From the 5th to the 12th century, a unique book culture was developed in Ireland, at the centre of which were Celtic monasteries. Books were made in scriptoria and stocked in the libraries of the monesteries. Irish role models exerted great influence on Anglo-Saxon and Carolingian book painting. Monks, educated in Ireland, took their books with them as missionaries to spread the word in continental Europe. They created new abbeys and developed libraries which were monopolistic knowledge centers in the Christian Occident during the Middle Ages.
Monastic libraries are still located in the interior areas of many abbeys but most are not freely open to the public. Even if this type of library were equipped with the latest technologies, it is definitely not an open library in terms of access.
The theme of the 27th EBLIDA Annual Council Meeting & EBLIDA-NAPLE Conference is “Open Libraries”. In every kind of library there is a demand for support with new information and communications technology, whatever the age. Our patrons today need basic computer and internet training to survive in this evermore digital world, and support which is provided free of charge for everyone.

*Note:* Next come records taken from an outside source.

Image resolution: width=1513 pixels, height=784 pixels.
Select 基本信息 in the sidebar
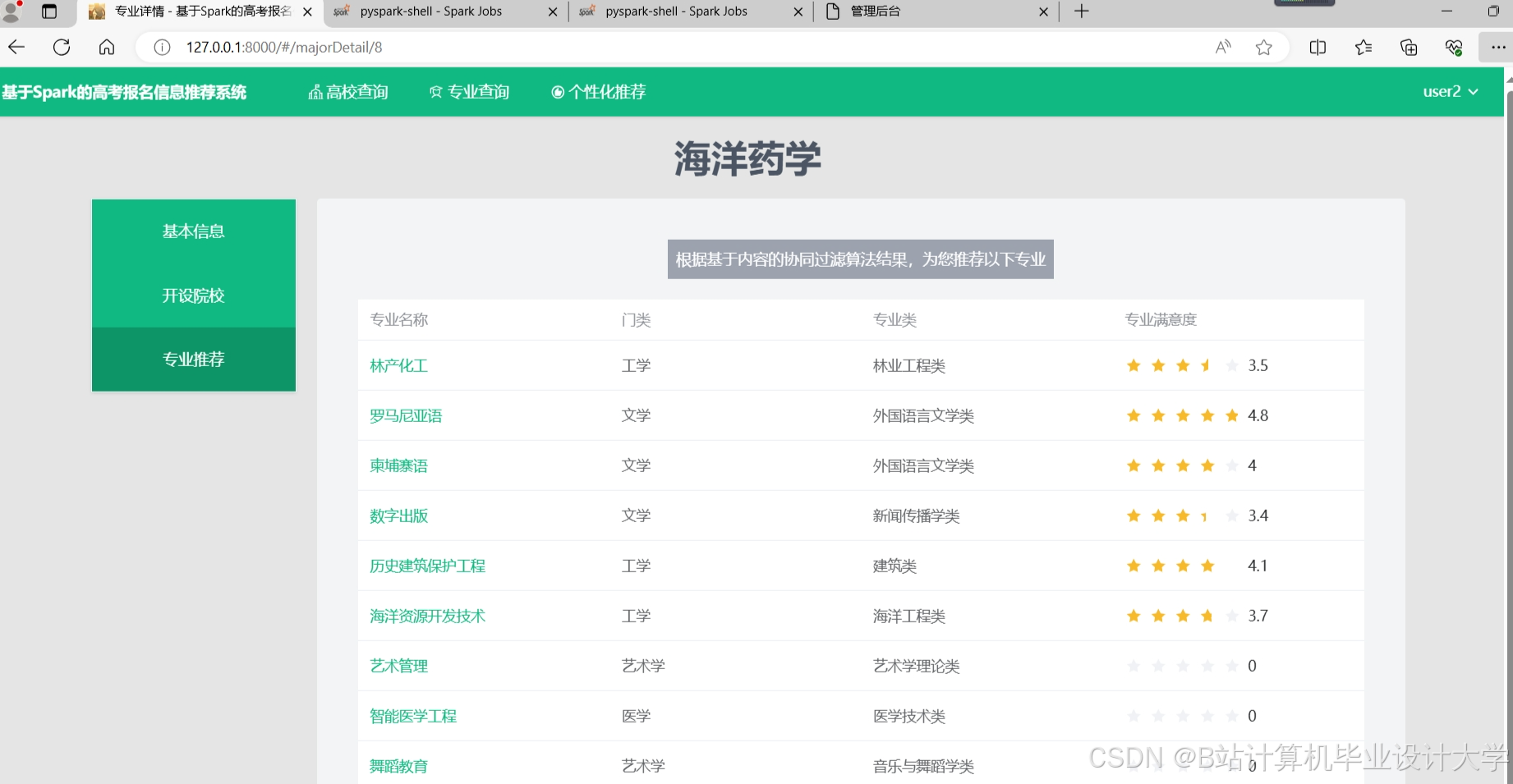[193, 231]
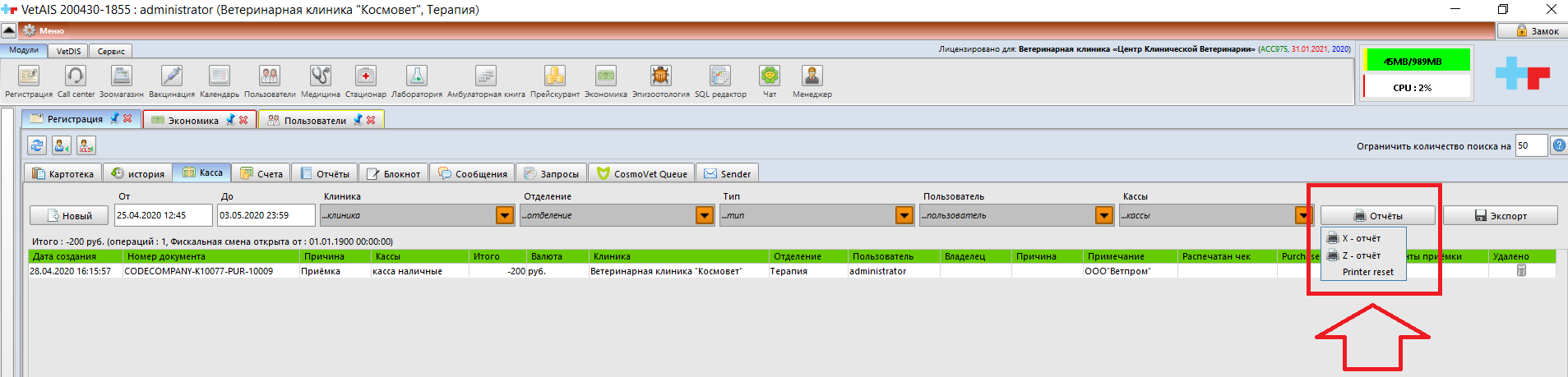The height and width of the screenshot is (377, 1568).
Task: Open the Пользователь dropdown filter
Action: click(x=1104, y=215)
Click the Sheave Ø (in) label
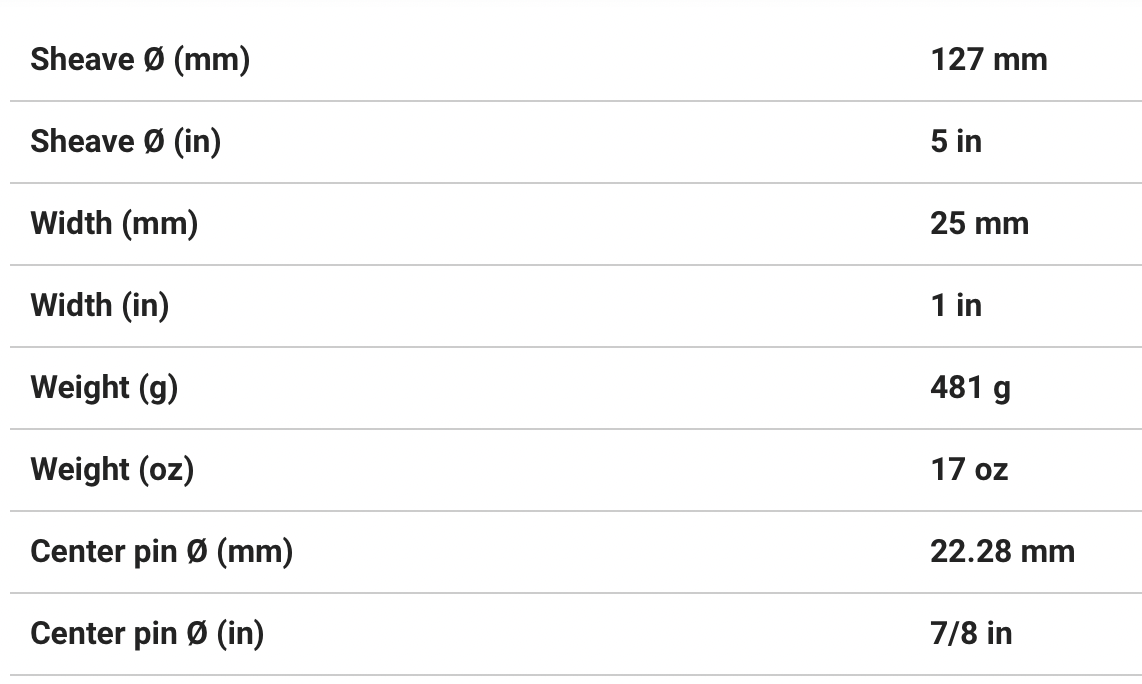 126,142
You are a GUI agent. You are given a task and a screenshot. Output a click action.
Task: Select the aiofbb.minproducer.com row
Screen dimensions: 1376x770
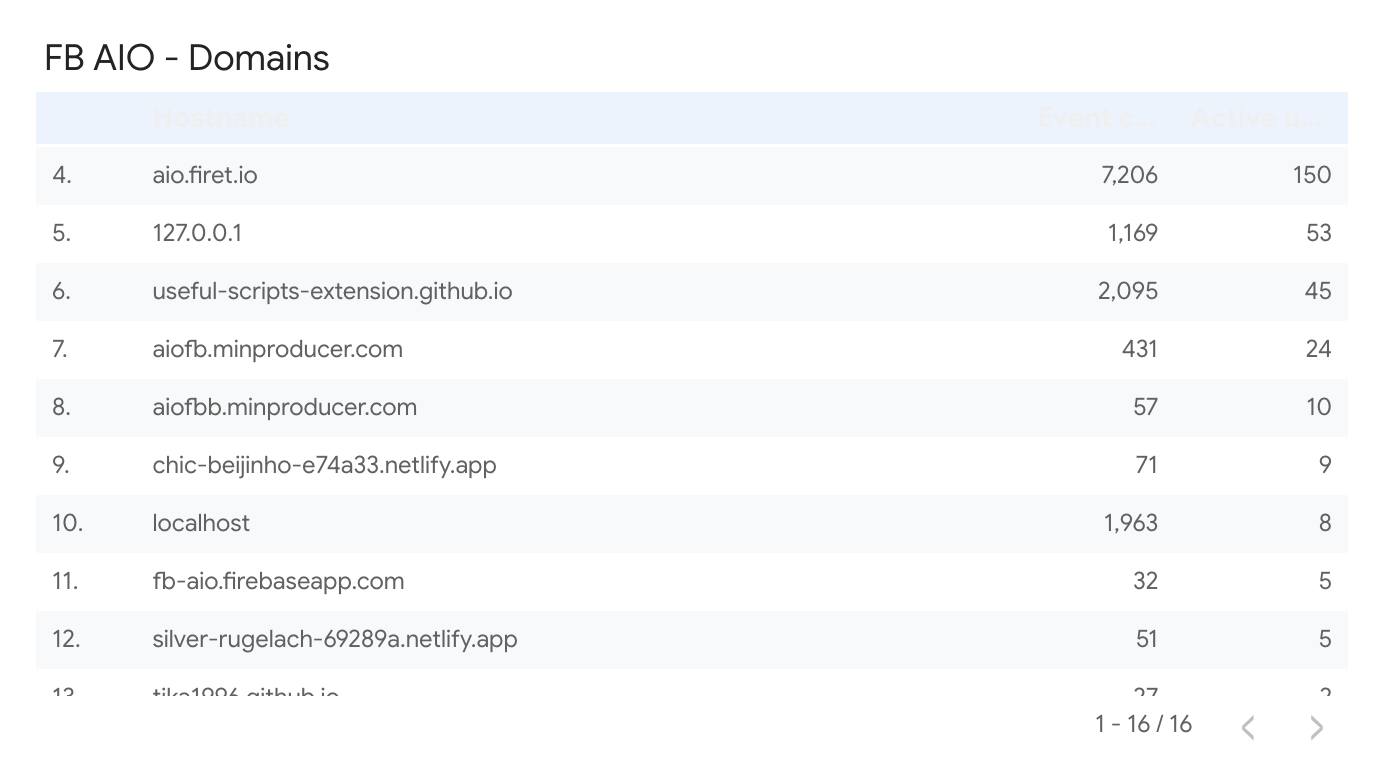(x=692, y=407)
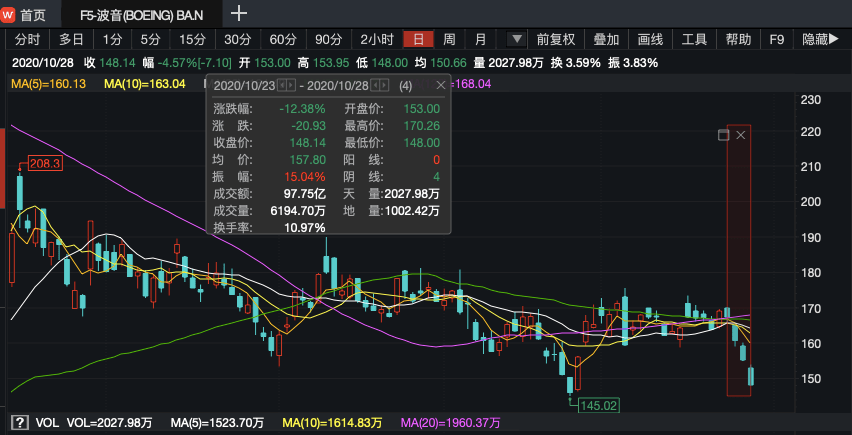
Task: Open the 前复权 price adjustment options
Action: tap(555, 39)
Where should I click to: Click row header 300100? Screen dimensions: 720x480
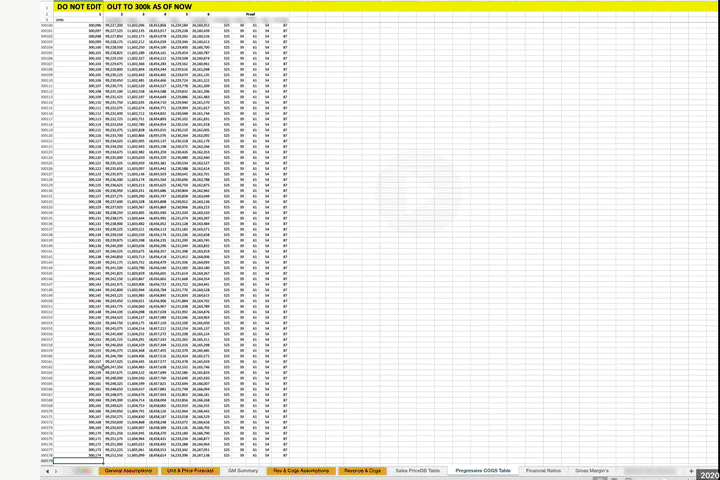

Library services must facilitate digital inclusion and participation by all. Do we need big digital learning centres and innovation spaces in every library? What should be a minimum offer for equipment? How can we develop support services in the smallest and most rural libraries? Who can help to realise investments in ICT? EBLIDA wants to help to find answers to these challenges. Let’s look forward to getting answers to these issues in Dublin, as well as listening to positive experiences from other European countries!
A famous quote by Andrew Carnegie (1835–1919), who helped to build libraries over 60 public in Ireland from the 1850s on, was:
„There is not such a cradle of democracy upon the earth as the Free Public Library, this republic of letters, where neither rank, office, nor wealth receives the slightest consideration.“ Open for all, free to all.